Paperclip Nginx 504 Gateway Time-out - ruby-on-rails

I have a Rails 4 application that allows to upload videos using the jQuery Dropzone plugin and the paperclip gem. Each uploaded video is encoded into multiple formats and uploaded to Amazon S3 in the background using delayed_paperclip, av-transcoder and sidekiq gems.
All works fine with most videos, but with a higher size like 1.1GB after the upload reaches what seems like the end of the progress bar of the dropzone plugin it returns an Nginx 504 Gateway Time-out.
As far as server goes, the rails app runs on Nginx + Passenger on a couple of servers that are behind a load balancer (Nginx used here too). I do not have timeouts set in the upstream section of the load balancer, the client_max_body_size is set to 2000M (both on the load balancer and servers), I've tried setting passenger_pool_idle_time to a large value (600), that didn't help, I have also tried setting send_timeout (600s), nothing made any difference.

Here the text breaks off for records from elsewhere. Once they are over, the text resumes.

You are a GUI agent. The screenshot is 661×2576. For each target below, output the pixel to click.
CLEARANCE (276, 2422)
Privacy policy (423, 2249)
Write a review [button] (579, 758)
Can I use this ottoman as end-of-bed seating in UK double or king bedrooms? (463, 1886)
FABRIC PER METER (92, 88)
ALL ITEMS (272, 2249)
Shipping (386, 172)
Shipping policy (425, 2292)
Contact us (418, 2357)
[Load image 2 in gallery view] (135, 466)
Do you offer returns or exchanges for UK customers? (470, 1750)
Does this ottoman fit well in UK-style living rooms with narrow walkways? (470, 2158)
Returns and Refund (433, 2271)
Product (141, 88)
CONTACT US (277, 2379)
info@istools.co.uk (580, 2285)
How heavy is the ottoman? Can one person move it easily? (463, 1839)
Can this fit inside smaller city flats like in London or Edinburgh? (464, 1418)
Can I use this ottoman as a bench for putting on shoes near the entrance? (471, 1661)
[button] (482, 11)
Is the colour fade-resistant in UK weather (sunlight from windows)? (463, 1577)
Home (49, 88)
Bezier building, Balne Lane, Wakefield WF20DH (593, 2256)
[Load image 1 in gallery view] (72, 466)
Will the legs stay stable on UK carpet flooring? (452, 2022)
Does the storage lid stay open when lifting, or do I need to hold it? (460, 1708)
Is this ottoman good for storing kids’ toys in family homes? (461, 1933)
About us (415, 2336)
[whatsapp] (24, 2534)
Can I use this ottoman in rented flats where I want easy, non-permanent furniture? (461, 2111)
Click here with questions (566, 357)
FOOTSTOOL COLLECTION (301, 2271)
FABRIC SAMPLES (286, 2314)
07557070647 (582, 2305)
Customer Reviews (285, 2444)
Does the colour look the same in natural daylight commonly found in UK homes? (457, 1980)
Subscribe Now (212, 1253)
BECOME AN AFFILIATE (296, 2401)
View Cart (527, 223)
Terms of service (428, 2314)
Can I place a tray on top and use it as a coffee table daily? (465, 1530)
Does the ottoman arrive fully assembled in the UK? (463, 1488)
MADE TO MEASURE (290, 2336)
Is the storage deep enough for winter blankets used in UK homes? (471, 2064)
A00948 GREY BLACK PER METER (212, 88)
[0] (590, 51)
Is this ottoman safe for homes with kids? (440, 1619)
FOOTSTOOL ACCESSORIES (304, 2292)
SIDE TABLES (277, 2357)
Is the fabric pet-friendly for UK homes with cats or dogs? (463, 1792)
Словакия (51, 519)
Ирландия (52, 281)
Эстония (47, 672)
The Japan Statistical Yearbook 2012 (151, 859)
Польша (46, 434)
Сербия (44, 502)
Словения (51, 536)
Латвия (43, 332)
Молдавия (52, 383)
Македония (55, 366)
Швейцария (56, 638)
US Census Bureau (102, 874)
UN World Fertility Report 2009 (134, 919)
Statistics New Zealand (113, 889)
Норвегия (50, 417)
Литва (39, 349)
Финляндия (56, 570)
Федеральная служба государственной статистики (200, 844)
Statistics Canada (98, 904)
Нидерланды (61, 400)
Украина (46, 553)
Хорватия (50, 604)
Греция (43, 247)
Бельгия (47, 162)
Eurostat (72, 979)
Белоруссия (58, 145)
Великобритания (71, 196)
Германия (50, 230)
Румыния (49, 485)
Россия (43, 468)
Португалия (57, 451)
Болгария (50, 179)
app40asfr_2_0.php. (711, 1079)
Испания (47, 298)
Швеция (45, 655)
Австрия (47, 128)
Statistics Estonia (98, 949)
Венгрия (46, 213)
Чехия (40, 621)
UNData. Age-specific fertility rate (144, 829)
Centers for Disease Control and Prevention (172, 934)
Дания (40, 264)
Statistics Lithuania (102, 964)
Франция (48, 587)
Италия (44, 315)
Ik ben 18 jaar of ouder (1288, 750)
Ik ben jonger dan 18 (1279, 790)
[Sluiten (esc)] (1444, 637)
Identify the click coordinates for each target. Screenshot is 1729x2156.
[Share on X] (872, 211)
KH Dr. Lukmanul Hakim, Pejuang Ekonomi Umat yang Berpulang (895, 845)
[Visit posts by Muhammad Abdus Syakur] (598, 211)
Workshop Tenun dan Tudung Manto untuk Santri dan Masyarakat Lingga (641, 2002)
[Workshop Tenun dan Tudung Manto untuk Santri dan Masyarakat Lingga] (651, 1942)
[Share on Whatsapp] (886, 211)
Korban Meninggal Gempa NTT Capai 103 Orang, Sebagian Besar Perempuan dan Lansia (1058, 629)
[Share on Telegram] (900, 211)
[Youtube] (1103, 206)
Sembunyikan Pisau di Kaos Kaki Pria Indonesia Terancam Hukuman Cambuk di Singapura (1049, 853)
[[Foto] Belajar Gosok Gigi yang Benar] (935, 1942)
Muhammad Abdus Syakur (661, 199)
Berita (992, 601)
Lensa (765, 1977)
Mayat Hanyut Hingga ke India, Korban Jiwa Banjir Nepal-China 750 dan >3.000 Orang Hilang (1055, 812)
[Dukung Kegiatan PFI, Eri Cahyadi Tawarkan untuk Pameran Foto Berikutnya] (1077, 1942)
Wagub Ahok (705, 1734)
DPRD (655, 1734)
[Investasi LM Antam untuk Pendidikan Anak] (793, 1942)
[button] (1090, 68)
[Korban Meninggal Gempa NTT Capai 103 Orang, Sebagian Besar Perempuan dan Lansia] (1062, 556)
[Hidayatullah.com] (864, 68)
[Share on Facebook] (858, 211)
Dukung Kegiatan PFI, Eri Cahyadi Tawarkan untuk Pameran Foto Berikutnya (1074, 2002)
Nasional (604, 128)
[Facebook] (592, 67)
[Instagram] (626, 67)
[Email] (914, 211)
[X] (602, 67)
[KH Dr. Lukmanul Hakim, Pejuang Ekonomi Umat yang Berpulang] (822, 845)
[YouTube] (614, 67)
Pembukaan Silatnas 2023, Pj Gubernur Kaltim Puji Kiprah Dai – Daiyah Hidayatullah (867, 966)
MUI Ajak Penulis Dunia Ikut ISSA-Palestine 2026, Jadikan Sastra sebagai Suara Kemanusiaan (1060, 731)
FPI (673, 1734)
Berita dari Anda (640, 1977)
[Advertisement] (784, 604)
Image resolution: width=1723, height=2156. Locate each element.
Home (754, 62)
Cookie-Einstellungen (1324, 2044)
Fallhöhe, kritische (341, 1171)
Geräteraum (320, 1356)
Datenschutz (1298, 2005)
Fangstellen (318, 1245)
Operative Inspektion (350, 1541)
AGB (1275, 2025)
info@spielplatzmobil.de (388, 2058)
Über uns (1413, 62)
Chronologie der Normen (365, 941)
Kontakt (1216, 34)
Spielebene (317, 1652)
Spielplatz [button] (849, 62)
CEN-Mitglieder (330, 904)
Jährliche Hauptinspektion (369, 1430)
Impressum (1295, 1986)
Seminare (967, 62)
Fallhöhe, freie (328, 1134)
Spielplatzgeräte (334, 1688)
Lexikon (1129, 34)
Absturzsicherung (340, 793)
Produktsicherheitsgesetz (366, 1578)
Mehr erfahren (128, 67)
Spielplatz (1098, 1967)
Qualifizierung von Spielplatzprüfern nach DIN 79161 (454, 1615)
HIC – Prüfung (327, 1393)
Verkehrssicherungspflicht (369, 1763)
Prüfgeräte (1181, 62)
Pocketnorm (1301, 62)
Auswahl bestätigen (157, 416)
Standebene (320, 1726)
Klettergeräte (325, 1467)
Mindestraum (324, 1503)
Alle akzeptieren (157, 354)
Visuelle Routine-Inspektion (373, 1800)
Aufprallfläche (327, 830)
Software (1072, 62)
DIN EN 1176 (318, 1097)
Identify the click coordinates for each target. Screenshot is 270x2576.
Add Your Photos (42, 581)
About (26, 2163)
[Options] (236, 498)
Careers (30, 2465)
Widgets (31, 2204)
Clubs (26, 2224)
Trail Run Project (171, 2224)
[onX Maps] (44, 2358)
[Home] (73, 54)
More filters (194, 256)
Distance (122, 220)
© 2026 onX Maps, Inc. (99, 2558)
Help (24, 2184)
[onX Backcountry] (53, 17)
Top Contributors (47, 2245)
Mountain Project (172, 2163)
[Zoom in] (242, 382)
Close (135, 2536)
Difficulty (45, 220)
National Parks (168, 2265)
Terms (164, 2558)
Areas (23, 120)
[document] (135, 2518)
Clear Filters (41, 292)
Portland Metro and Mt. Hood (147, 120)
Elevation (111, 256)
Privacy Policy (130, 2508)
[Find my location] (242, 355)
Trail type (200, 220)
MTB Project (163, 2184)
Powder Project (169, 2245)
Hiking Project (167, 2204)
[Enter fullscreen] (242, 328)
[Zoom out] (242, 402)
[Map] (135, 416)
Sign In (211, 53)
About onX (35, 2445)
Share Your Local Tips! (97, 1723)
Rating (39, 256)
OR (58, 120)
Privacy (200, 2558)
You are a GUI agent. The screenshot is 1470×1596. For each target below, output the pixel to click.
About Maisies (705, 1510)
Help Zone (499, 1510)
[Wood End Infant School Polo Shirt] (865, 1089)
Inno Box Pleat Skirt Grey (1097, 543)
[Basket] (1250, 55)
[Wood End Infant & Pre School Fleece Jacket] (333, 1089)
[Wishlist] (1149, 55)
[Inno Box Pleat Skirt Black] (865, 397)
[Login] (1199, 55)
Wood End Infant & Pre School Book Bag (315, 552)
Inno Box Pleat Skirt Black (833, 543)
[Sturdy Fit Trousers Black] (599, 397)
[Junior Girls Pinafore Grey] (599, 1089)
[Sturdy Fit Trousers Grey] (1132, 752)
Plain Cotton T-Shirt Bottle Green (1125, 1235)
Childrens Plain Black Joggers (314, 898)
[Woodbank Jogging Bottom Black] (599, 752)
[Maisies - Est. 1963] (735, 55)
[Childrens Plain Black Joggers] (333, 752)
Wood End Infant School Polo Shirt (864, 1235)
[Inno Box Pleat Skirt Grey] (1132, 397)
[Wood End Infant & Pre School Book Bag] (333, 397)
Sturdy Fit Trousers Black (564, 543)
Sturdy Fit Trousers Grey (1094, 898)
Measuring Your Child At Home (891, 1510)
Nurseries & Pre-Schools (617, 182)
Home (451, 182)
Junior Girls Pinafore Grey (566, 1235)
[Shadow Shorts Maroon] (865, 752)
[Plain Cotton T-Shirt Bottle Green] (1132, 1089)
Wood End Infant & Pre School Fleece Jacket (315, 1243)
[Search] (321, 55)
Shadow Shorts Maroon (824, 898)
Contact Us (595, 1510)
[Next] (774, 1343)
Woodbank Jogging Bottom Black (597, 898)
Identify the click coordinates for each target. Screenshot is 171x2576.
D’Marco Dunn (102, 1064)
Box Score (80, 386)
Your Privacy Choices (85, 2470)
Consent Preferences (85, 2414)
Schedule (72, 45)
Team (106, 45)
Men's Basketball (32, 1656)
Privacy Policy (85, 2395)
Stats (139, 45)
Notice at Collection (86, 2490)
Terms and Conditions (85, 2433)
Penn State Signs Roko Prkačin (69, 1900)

Note: When making those changes, I did them on the host files of both servers as well as of the load balancer and always restarted nginx afterwards.
I've read also several answers regarding similar problems like this one and this one but still can't figure this out, google wasn't much more helpful either.
Some extra notes for those unfamiliar with the whole paperclip/delayed_paperclip process, the file is uploaded to the server and then the operation is done as far as the user is concerned, in the background the post processing of the videos (encoding/uploading to S3) is pushed to Redis as a job and Sidekiq processes it whenever it has time/resources.
What could be causing this issue? How can I debug this and solve it?
UPDATE
Thanks to Sergey's answer I was able to solve the issue. Since I was restricted to a specific version of Paperclip, I couldn't update it to the newest version that has the fix, therefore I'll leave here what I ended up doing.
In the engine that I use to handle the uploads I've added the following code in the engine_name.rb file to override the methods from Paperclip that needed fixing:
Paperclip::AbstractAdapter.class_eval do
def copy_to_tempfile(src)
link_or_copy_file(src.path, destination.path)
destination
end
def link_or_copy_file(src, dest)
Paperclip.log("Trying to link #{src} to #{dest}")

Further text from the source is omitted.